O processo do impeachment deixou de ser a análise dos graves fatos praticados pela presidente e minudentemente expostos no pedido. Na imputação consta que houve a omissão ao não determinar a presidente a responsabilidade de subordinados, diretores da Petrobrás, ciente dos desmandos presentes na estatal, com infração ao artigo 9.º, item 3, da Lei n.º 1.079/50, que descreve conduta omissiva: “não tornar efetiva a responsabilidade dos seus subordinados, quando manifesta em delitos funcionais”. É comezinho poderem as condutas ser comissivas ou omissivas.

 

Tipificam-se também infrações à Lei de Responsabilidade Fiscal, ao praticar ações que comprometeram a saúde financeira do País, levando à crise econômica de hoje, com 1,5 milhão de desempregados, inflação superior a 10% e perda do grau de investimento. Repita-se: ao recorrer por longo tempo, e em valores astronômicos, a empréstimos nos bancos oficiais para cobrir gastos do governo, não só em programas sociais, mas também para financiar grandes empresas com juros subsidiados, a presidente infringiu outro dispositivo da Lei do Impeachment, qual seja o descrito no artigo 10.º, 9: “ordenar ou autorizar, em desacordo com a lei, a realização de operação de crédito com qualquer dos entes da administração indireta”.

 

O mais grave foi ter-se deixado de registrar a dívida de R$ 40 bilhões como despesa, incidindo em falsidade ideológica, pois se transformou, falsamente, dívida em superávit primário, ilaqueando a todos, prometendo crescimento de 4% em 2015. Ainda se tem a coragem de dizer ter agido em estado de necessidade, para pagar benefícios sociais, causa que excluiria o crime se não houvesse outro caminho senão a reconhecida prática delituosa, sendo requisito essencial a inevitabilidade do meio adotado. É o que se dá no furto famélico. No caso, todavia, não apenas existiam outras condutas para ter numerário, como constituíam essas outras vias as corretas: cortar gastos, eliminar desonerações tributárias, impedir a corrupção.

 

E qual o estado de necessidade haveria ao se deixar de registrar déficit, para falsear superávit primário?

 

Mas tudo se apequenou. A propaganda petista repete por via de alguns dos juristas palacianos e intelectuais de encomenda que se trata de um golpe! É mais uma farsa.

 

O impeachment virou moeda de troca entre culpados. Primeiramente, entre Planalto e Eduardo Cunha, para garantir impunidade mútua. Agora, entre Planalto e Renan Calheiros.

 

Tão logo o Supremo Tribunal Federal entendeu que uma decisão da Câmara dos Deputados de admitir a acusação contra a presidente da República por 2/3 dos seus membros – ou seja, pelo voto de 342 representantes do povo – pode ser anulada no Senado, onde estão os representantes dos Estados, por maioria simples – isto é, a maioria dos presentes, desde que estejam 41 senadores, portanto, por 21 senadores –, o presidente do Senado passou a ser adulado como o guardião do mandato de Dilma.

 

No dia seguinte foi chamado a almoçar com a presidente. Do ágape, já bem alimentado, Renan Calheiros veio receber intelectuais do PT, perante os quais disse o que queriam ouvir no sentido de não haver uma franja de indício de crime de responsabilidade.

 

Na mesma semana em que Renan Calheiros se tornou o arauto da improcedência do impeachment, foi ele objeto de investigação autorizada pelo Supremo Tribunal, pois seus sequazes, deputado Aníbal Gomes e Sérgio Machado, ex-presidente da Transpetro, sofreram busca e apreensão em suas residências. Houve busca e apreensão também na sede do PMDB de Alagoas, presidido por Calheiros, que por sua vez veio a ter decretada a quebra do seu sigilo telefônico, fiscal e bancário.

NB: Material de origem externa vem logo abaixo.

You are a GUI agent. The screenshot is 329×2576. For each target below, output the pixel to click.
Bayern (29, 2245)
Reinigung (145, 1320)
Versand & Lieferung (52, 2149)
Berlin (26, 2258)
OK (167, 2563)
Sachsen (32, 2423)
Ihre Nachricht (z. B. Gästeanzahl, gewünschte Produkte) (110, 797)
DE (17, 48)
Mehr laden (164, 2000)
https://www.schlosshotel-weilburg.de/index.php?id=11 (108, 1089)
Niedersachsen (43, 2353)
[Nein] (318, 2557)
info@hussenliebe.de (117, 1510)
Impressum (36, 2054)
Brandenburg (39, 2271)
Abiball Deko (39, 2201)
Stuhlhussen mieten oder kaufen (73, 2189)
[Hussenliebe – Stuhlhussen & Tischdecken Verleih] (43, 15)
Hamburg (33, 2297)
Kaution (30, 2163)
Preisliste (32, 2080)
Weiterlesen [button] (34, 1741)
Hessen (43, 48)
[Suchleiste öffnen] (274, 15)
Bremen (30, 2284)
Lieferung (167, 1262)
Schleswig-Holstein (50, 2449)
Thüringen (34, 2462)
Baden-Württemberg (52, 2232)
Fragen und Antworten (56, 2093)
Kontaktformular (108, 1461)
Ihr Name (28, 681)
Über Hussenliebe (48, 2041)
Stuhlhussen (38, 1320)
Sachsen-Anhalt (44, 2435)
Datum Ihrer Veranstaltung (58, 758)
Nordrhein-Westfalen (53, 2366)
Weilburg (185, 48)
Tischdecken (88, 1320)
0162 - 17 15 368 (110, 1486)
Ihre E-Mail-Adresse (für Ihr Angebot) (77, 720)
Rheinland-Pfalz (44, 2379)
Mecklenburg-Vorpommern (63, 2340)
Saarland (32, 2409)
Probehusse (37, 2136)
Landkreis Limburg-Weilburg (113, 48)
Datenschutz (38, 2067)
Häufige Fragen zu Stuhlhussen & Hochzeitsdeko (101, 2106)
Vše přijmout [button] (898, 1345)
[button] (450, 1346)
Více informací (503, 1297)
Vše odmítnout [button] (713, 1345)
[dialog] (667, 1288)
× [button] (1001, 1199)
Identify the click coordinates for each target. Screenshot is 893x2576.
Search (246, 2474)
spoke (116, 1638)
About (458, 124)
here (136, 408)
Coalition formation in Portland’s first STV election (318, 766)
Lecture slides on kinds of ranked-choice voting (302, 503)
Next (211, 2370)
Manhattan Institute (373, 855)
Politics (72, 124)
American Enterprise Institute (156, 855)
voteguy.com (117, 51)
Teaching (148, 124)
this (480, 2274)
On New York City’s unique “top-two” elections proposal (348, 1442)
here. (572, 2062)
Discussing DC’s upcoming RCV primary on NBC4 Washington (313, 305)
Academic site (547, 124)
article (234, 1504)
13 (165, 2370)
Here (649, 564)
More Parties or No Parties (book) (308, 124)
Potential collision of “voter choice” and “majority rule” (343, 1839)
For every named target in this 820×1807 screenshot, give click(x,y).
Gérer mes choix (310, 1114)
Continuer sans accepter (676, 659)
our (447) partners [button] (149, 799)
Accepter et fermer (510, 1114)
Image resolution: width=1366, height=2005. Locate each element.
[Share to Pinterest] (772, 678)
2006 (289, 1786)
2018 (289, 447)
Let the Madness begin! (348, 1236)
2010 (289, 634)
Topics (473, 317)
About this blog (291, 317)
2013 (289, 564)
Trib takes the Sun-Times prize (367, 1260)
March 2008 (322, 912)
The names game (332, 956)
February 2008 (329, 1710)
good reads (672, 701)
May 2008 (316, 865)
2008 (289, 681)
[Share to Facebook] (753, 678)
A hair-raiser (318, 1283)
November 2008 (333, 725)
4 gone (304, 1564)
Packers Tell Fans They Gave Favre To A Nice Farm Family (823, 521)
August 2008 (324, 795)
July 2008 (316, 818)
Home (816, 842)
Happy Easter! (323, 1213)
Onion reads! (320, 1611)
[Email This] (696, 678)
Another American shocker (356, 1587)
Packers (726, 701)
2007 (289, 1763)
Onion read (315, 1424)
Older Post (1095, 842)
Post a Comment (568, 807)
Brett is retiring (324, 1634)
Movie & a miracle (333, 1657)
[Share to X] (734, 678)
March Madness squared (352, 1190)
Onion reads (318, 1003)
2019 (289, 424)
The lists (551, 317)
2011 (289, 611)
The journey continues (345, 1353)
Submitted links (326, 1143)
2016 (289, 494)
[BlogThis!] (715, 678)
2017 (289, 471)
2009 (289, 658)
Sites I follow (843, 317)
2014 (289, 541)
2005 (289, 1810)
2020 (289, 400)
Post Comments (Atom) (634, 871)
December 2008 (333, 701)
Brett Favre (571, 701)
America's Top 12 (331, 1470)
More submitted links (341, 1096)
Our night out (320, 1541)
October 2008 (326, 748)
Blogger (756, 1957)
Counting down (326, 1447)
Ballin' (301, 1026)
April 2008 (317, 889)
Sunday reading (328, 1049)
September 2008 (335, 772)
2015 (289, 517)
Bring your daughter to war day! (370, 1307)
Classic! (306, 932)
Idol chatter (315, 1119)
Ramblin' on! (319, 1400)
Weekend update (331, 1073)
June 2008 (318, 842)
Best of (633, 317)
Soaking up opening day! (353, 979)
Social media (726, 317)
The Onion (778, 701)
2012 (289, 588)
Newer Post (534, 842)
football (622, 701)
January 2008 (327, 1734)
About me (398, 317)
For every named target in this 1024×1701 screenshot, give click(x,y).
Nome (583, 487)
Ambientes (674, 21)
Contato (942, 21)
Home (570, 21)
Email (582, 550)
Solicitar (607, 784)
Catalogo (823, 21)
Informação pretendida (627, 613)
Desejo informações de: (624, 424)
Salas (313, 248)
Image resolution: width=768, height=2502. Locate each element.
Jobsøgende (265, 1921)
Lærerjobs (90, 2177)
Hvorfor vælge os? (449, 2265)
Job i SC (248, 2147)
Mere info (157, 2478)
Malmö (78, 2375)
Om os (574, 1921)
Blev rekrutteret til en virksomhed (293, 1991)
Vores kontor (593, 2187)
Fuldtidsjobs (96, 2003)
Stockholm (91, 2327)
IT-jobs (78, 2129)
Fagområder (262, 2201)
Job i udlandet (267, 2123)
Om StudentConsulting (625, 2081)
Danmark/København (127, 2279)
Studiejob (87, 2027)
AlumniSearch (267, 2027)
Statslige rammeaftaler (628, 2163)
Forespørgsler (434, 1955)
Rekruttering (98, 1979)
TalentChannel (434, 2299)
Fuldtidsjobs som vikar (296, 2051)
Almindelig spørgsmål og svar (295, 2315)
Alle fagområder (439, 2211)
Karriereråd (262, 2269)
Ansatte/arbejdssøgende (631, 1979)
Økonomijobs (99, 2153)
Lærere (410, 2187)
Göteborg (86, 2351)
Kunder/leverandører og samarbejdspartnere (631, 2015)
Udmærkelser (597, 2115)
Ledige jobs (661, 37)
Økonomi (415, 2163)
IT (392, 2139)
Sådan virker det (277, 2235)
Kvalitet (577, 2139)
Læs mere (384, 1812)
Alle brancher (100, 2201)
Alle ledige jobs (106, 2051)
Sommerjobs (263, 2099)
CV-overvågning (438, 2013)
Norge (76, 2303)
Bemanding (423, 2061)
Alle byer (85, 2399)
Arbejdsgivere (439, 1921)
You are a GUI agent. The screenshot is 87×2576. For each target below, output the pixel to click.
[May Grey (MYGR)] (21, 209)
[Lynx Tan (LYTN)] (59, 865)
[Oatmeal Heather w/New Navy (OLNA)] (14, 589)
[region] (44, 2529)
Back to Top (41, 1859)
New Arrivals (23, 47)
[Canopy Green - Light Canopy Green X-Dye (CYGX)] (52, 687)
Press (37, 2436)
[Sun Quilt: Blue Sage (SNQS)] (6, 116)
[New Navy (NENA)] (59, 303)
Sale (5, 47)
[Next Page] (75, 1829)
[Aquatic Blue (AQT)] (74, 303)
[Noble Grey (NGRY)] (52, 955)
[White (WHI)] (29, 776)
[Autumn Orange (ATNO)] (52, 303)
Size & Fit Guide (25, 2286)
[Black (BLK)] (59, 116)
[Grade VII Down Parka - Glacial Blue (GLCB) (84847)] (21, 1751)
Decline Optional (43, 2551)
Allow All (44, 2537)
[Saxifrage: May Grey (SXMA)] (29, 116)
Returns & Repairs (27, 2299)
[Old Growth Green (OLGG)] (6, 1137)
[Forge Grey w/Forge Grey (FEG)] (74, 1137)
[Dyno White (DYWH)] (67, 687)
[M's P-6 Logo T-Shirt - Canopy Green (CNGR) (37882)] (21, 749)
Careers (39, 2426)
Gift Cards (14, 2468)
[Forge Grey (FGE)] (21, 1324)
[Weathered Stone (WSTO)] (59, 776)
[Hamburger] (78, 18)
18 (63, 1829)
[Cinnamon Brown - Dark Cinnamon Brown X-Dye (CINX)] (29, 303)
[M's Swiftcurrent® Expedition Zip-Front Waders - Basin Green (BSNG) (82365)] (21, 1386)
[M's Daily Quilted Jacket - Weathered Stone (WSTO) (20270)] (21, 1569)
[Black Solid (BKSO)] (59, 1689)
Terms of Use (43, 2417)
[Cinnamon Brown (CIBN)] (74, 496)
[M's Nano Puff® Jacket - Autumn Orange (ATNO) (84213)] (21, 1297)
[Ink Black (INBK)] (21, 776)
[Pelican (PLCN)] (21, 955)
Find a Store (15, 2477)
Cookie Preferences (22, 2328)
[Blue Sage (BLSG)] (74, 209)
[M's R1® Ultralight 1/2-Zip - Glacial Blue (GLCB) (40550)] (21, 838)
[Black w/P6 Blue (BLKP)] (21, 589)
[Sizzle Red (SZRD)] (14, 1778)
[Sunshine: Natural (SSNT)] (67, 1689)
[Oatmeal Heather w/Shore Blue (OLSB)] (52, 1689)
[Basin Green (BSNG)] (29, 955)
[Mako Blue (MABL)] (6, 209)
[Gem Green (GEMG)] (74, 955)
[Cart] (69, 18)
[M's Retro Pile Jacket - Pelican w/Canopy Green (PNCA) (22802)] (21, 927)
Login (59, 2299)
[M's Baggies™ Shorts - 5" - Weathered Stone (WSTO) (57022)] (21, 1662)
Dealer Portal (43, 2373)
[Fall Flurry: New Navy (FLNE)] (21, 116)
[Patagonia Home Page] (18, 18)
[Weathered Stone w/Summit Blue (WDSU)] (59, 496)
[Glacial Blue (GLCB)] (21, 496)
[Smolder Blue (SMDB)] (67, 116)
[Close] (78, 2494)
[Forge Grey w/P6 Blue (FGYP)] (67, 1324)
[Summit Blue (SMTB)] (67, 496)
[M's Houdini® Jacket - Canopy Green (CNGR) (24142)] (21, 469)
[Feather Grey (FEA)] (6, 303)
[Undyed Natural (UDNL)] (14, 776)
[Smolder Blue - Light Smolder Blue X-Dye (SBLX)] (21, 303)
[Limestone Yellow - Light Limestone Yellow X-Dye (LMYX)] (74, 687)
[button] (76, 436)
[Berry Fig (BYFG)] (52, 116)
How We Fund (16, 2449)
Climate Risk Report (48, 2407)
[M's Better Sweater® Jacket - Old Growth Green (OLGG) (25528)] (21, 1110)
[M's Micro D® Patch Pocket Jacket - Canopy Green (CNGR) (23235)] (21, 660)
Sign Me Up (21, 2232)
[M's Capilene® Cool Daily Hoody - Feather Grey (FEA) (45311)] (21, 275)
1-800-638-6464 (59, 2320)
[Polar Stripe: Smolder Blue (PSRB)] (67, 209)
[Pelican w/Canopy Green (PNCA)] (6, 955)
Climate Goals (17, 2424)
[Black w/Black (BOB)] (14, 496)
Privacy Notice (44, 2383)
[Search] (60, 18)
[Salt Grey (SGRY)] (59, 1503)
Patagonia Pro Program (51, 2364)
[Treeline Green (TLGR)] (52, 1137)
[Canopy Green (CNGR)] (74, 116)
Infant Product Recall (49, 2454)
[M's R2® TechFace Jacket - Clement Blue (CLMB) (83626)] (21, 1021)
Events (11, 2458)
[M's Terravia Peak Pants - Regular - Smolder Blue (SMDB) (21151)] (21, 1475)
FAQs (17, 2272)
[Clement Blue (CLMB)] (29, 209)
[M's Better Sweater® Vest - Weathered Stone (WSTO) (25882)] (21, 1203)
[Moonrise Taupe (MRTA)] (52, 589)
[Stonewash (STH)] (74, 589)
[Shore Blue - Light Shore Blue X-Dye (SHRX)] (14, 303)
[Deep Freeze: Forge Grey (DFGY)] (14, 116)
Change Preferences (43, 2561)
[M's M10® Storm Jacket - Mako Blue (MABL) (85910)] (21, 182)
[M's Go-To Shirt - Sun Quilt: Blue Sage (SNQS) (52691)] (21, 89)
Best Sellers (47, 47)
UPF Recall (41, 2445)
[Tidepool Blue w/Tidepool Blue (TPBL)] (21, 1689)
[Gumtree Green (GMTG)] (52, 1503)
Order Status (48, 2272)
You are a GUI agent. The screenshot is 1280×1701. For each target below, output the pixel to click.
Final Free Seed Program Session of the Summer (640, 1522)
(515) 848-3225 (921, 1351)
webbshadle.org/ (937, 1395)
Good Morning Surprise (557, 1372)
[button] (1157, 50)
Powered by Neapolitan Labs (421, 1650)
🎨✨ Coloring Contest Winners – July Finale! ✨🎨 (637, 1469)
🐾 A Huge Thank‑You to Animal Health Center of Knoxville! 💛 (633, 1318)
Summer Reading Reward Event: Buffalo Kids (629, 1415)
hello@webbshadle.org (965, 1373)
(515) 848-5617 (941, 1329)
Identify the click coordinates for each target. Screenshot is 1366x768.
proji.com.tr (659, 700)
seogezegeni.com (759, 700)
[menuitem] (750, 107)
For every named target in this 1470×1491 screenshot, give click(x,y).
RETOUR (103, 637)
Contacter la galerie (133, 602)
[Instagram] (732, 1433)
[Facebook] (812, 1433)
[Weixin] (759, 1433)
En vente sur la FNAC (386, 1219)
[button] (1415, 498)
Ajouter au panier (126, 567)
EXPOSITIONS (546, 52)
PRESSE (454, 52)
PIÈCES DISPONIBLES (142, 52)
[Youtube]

Nova troca de impunidades no horizonte. Diante de cenas explícitas de malandragem, a população fica descrente dos Poderes Executivo e Legislativo.

 

Contudo, se ainda se acreditava no Judiciário, o contorcionismo constitucional do Supremo acerca do rito do impeachment criou grave insegurança.


Sem haver nenhum princípio inspirador da possibilidade de uma maioria simples do Senado anular a determinação de 2/3 da Câmara de se instalar o processo, foi-se além dos limites de interpretação sistemática ou finalística, para em criatividade livre contrariar a clareza dos textos constitucionais e legais.

 

O artigo 51 da Constituição diz competir privativamente à Câmara dos Deputados autorizar, por 2/3 de seus membros, a instauração de processo contra o presidente.

E no artigo 86 edita-se: admitida a acusação contra o presidente da República, por dois terços da Câmara dos Deputados, será ele submetido a julgamento perante o Senado Federal, nos crimes de responsabilidade.

 

Nesse artigo86 há determinação precisa: admitida a acusação pela Câmara dos Deputados será o presidente submetido a julgamento. Assim, é cogente a Constituição ao dizer “será submetido a julgamento”, conforme, aliás, é disciplinado também no Regimento Interno do Senado(artigos 377 a 381).

 

Nada se prevê quanto à apreciação para se instaurar o processo no Senado, pois já foi admitida a acusação pela Câmara, em decisão similar à sentença de pronúncia nos casos de júri. Requer-se apenas a formulação de libelo por comissão processante, que intimará o presidente. Ao plenário cabe somente a decisão final, absolvendo ou condenando.

 

O Senado, admitida a acusação em votação qualificada de 2/3 dos deputados, não pode, pela via expressa de apreciação não prevista no Regimento do Senado (artigo 380), por maioria simples, arquivar o processo. Como confiar no Supremo diante de construtivismo constitucional dessa grandeza?

 

Aristides Lobo, político e jornalista, em 1889 escreveu que o povo bestificado assistiu atônito à proclamação da República. Agora o povo bestificado assiste atônito à destruição da República. O ano novo começa velho.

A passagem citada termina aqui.